Of note is the high proportion of patients in our series (38.4%) with objective criteria of abnormal gastroesophageal reflux who remained asymptomatic. Likewise, more than one half of our patients with esophagitis reported no symptoms. These observations suggest a decrease in esophageal sensitivity, at least in some patients with SO, thereby reducing the value of the presence of symptoms for diagnosing GERD. This observation requires confirmation by studies specifically designed to assess esophageal sensitivity to gastroesophageal reflux. The absence of a control group is a limitation of this study. However, the absence of a control group is due to the fact that studies analyzing the prevalence of asymptomatic gastroesophageal reflux disease have not been reported in a healthy population. Generally, it is very difficult to recruit healthy subjects who would like to participate in studies where invasive techniques are used. Furthermore, some ethical problems would also need to be discussed.
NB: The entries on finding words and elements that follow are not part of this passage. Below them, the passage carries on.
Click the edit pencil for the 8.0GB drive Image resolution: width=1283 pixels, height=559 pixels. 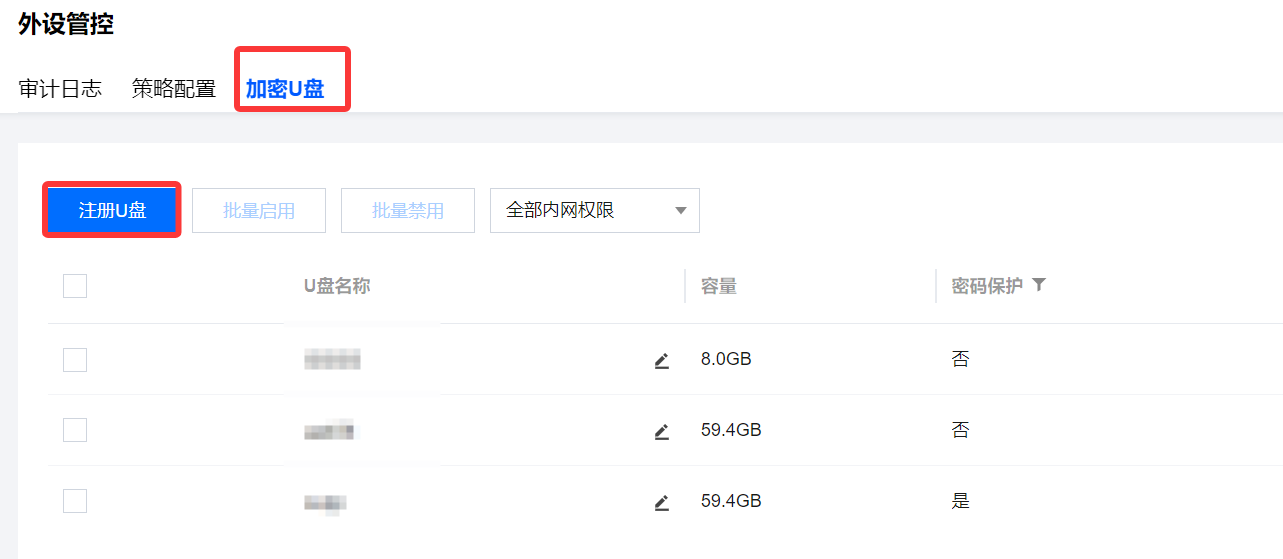(661, 360)
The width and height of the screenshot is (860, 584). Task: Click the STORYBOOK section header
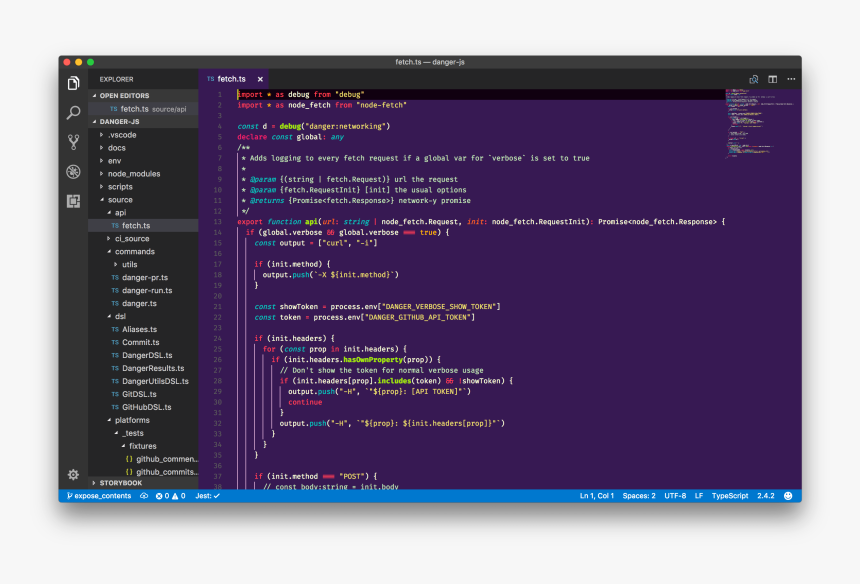point(120,482)
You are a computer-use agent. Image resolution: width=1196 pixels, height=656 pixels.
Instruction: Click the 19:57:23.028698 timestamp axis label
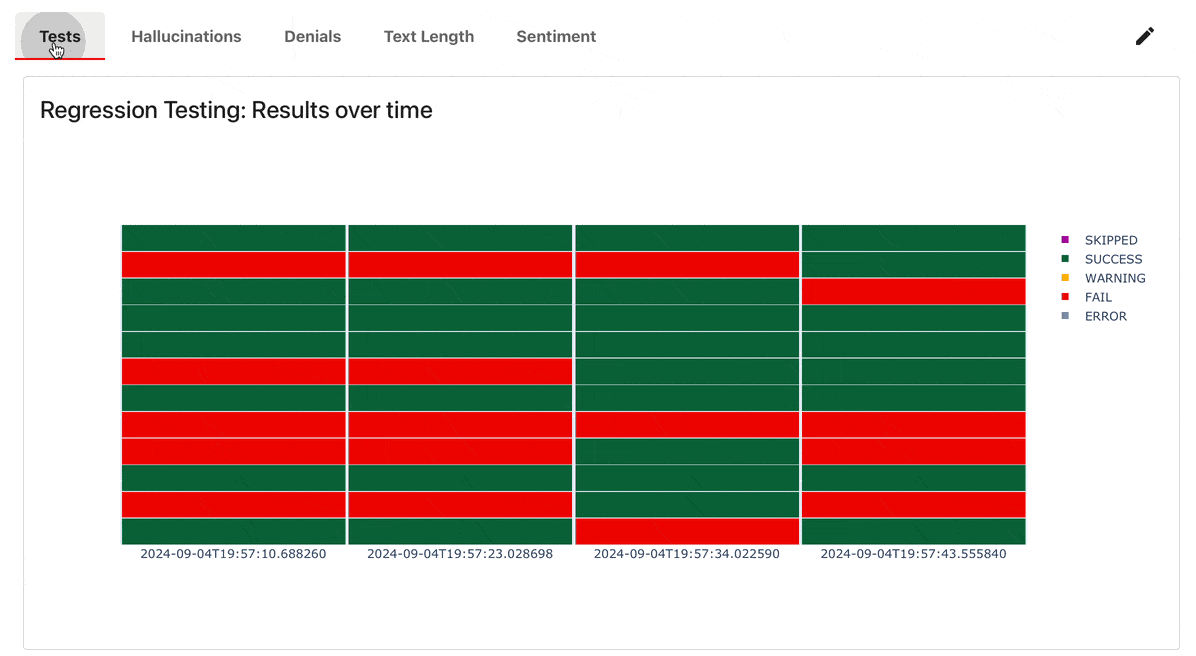tap(460, 553)
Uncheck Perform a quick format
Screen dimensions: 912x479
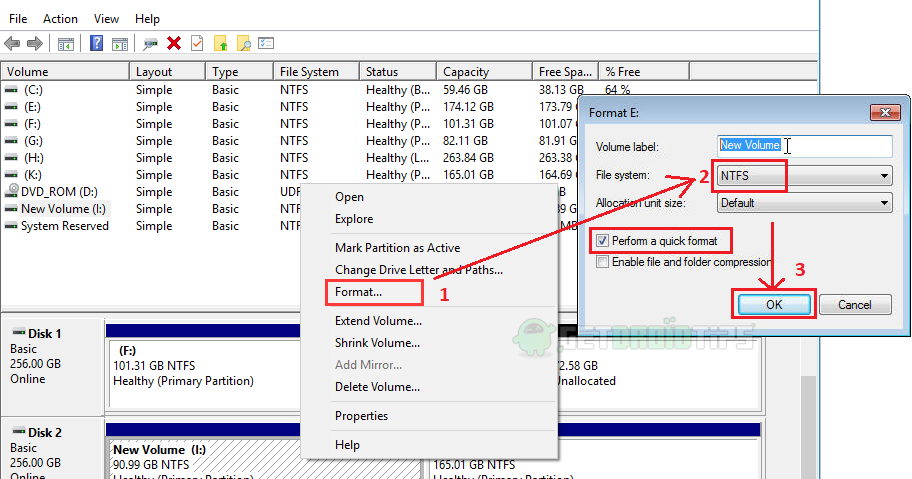602,241
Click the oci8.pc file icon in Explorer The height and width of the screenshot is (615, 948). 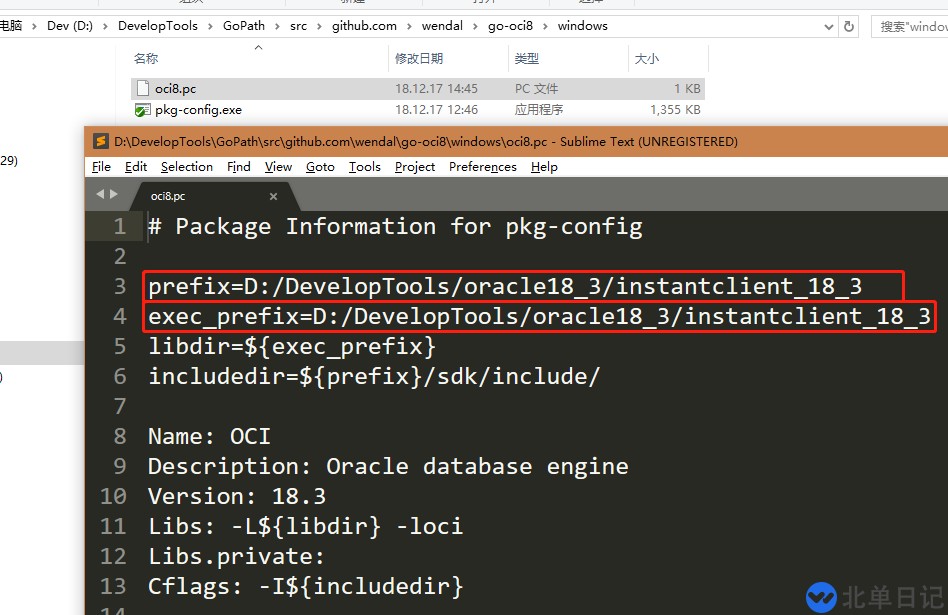142,89
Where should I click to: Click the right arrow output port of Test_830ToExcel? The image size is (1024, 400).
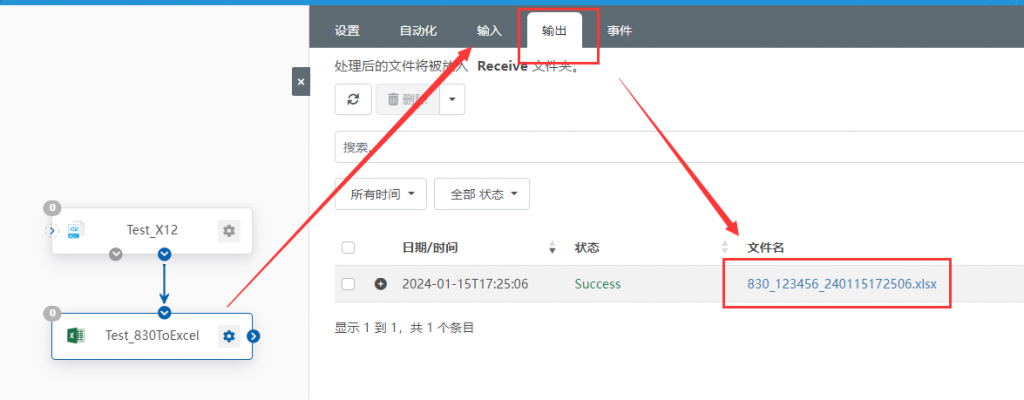pos(254,337)
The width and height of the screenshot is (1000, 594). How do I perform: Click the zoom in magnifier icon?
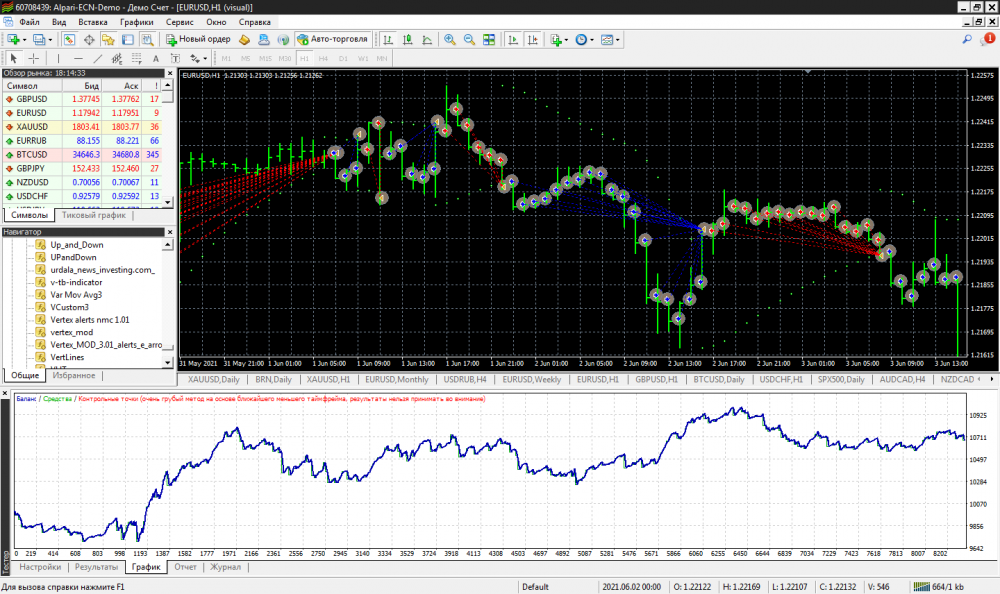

The results of our study indicate that 1) asymptomatic gastroesophageal reflux (abnormal esophageal acid exposure and/or reflux esophagitis) is more common than symptomatic gastroesophageal reflux in SO patients; 2) the diagnostic sensitivity of heartburn is very low; and 3) higher BMI is not associated with a greater prevalence of GERD in these patients.
This study was supported in part by Instituto de Salud Carlos III Grant c03/02.
Nonstandard abbreviations: SO, severe obesity; GERD, gastroesophageal reflux disease; LES, lower esophageal sphincter.